──────── Records for the exercise ────────
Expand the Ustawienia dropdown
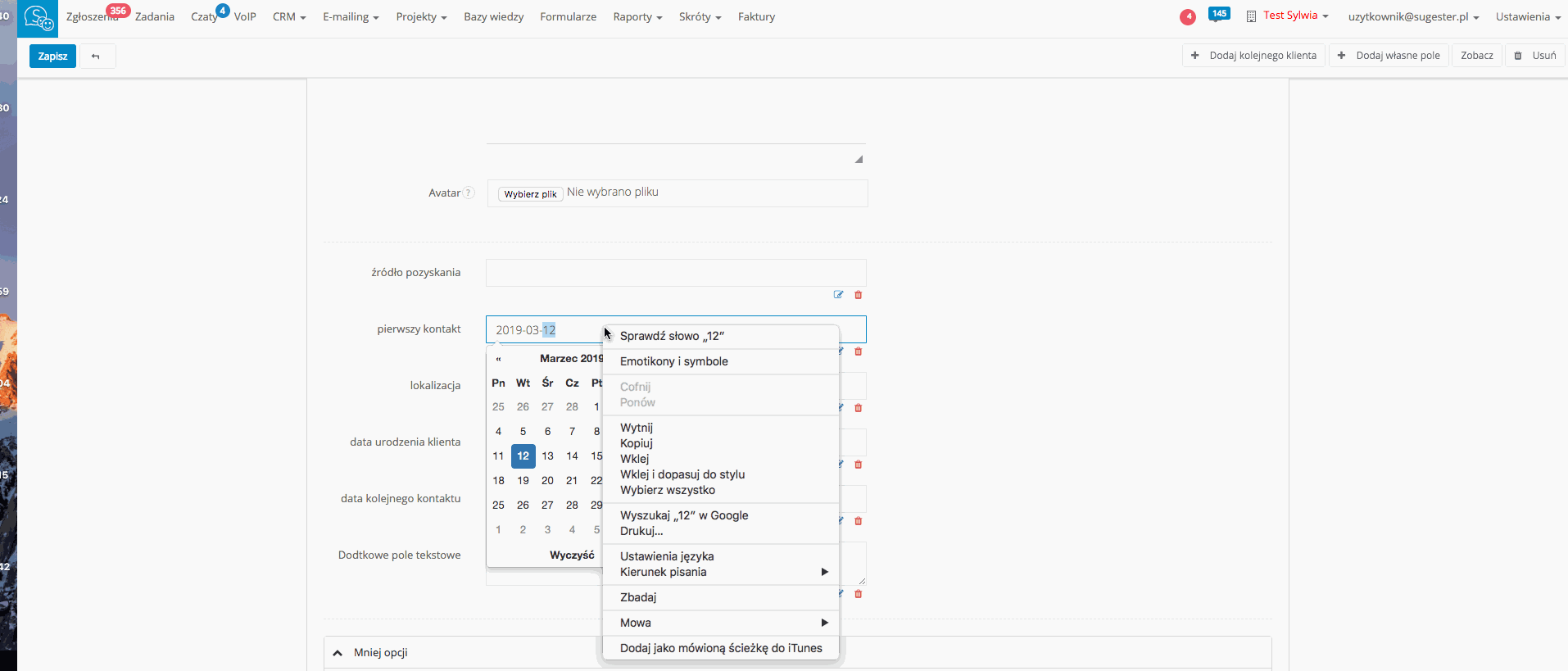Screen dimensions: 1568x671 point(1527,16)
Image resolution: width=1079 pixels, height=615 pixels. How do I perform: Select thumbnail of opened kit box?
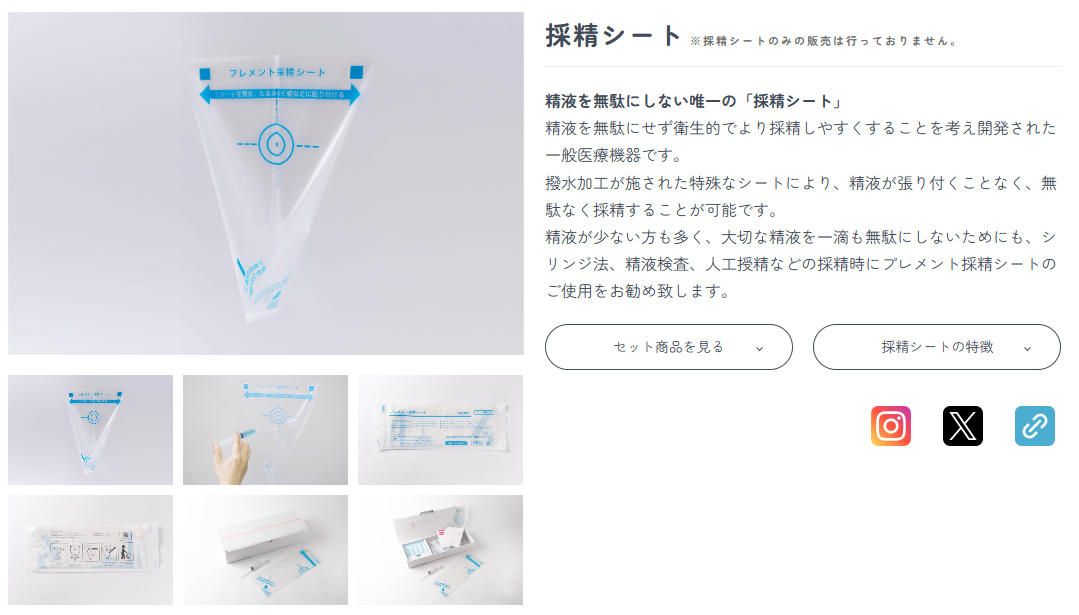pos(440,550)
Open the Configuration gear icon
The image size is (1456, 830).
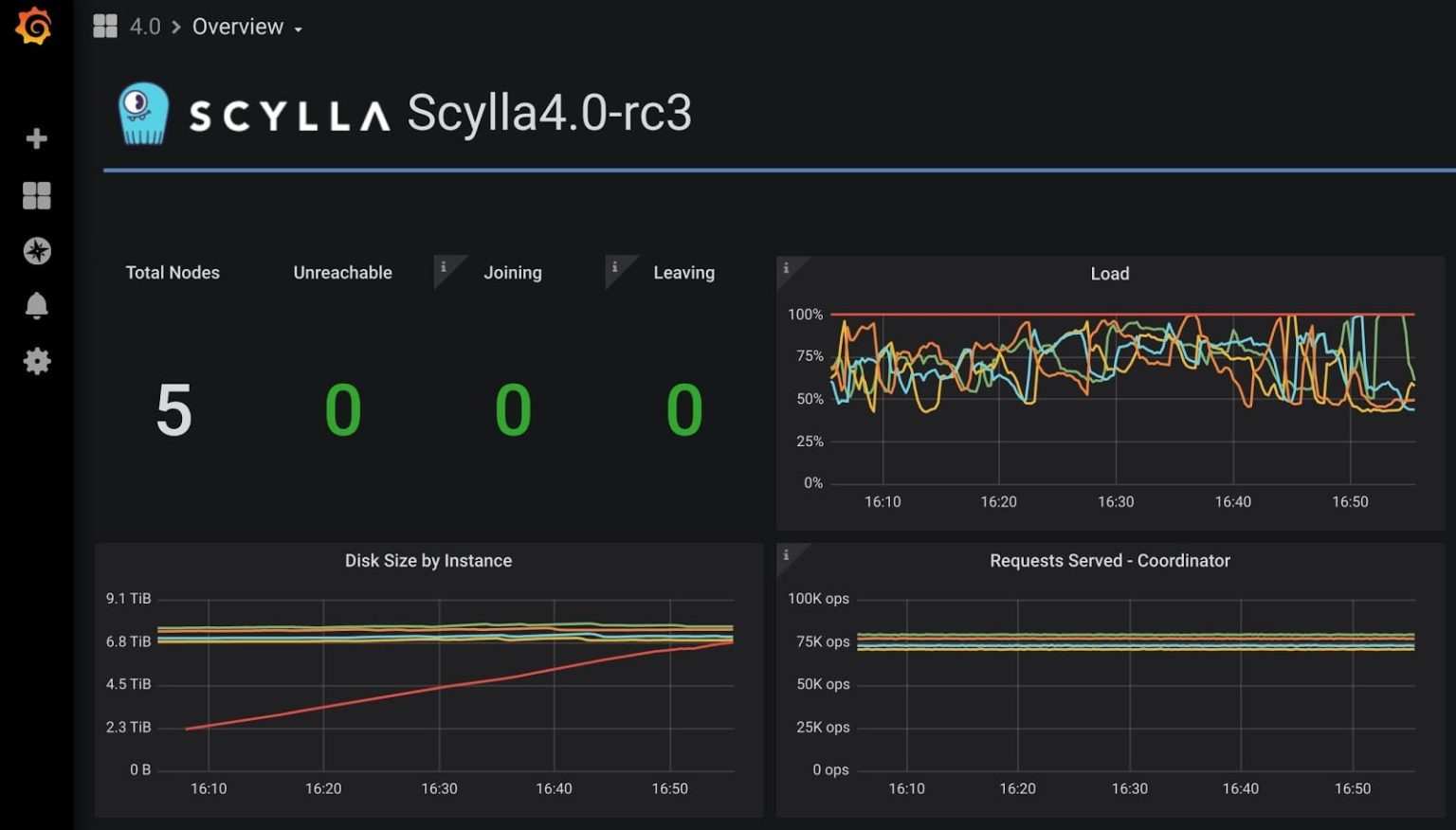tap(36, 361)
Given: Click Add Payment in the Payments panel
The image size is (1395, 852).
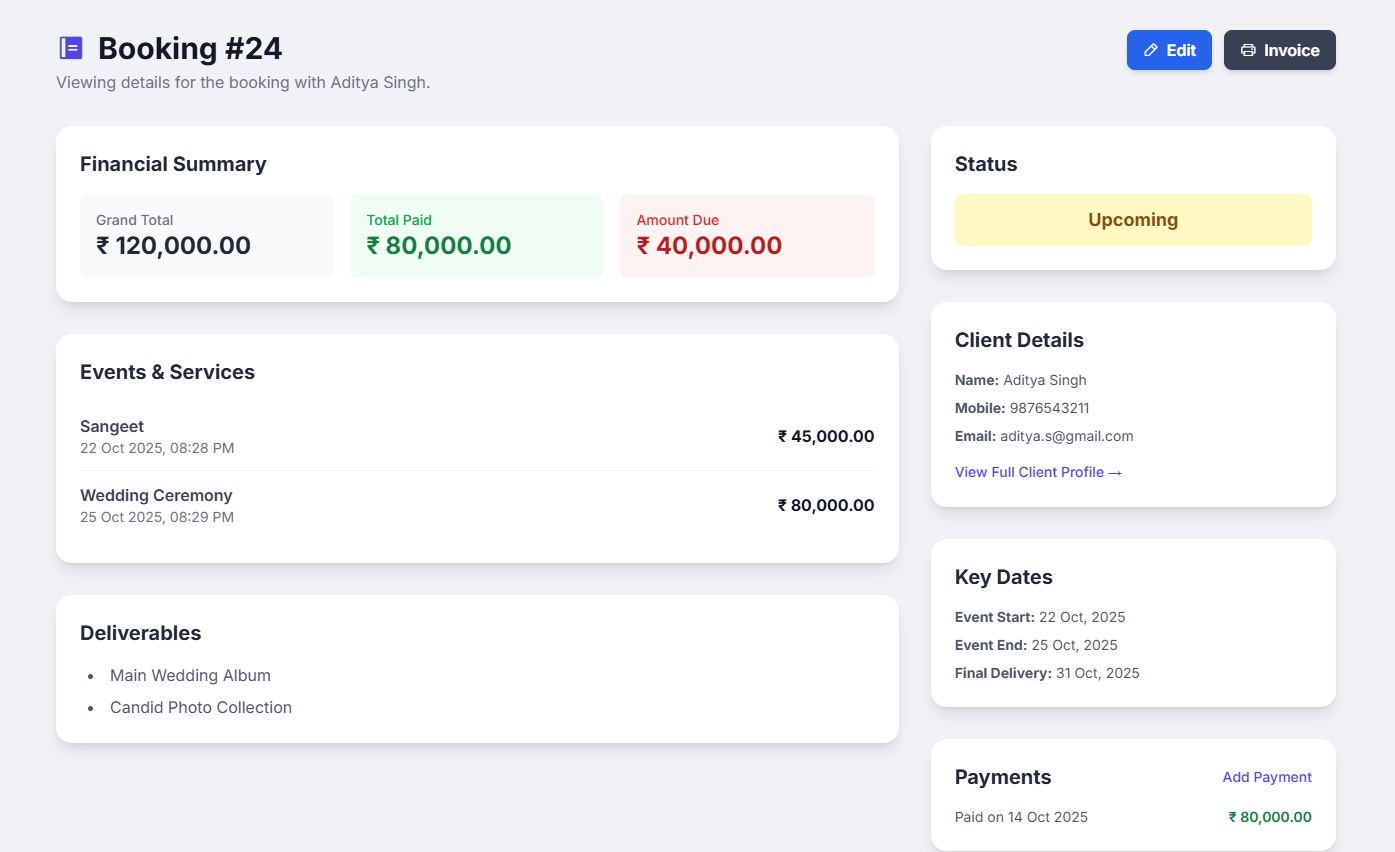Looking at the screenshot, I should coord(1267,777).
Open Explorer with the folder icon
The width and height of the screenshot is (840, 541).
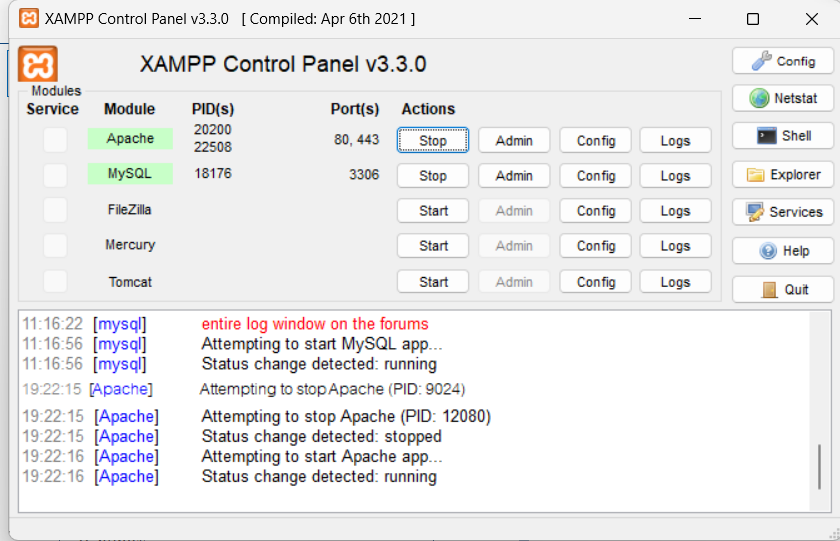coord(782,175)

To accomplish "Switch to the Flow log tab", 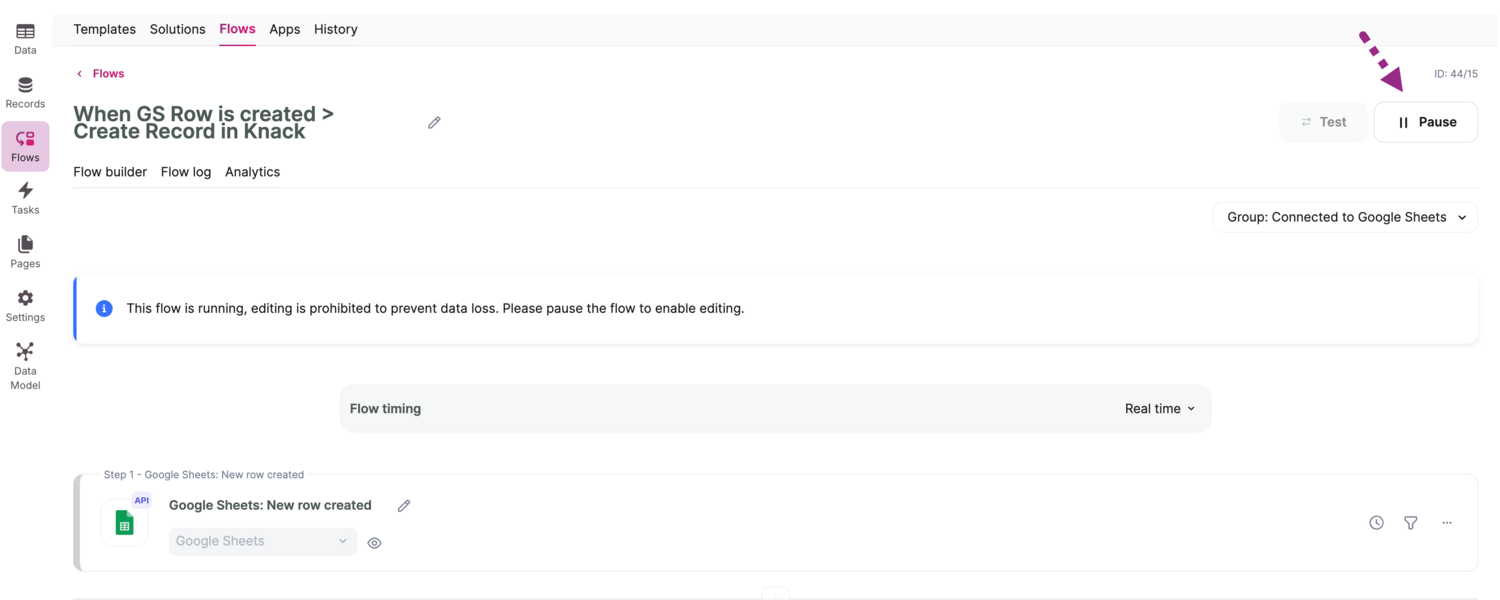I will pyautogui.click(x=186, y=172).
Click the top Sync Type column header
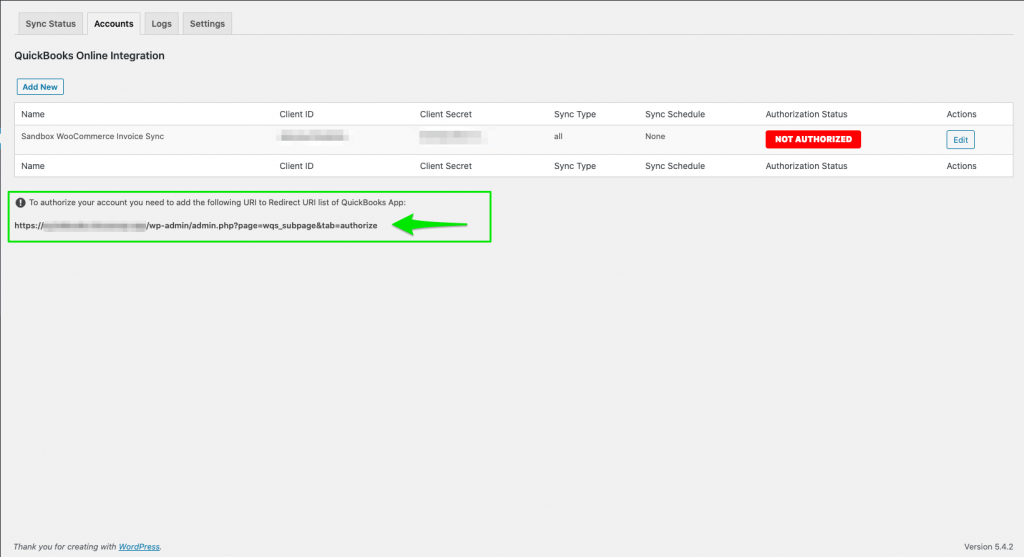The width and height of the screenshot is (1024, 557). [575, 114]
────────
Lines holding the string "icon" must be copied out of the entries above.

Open the Configuration gear icon
Open Explorer with the folder icon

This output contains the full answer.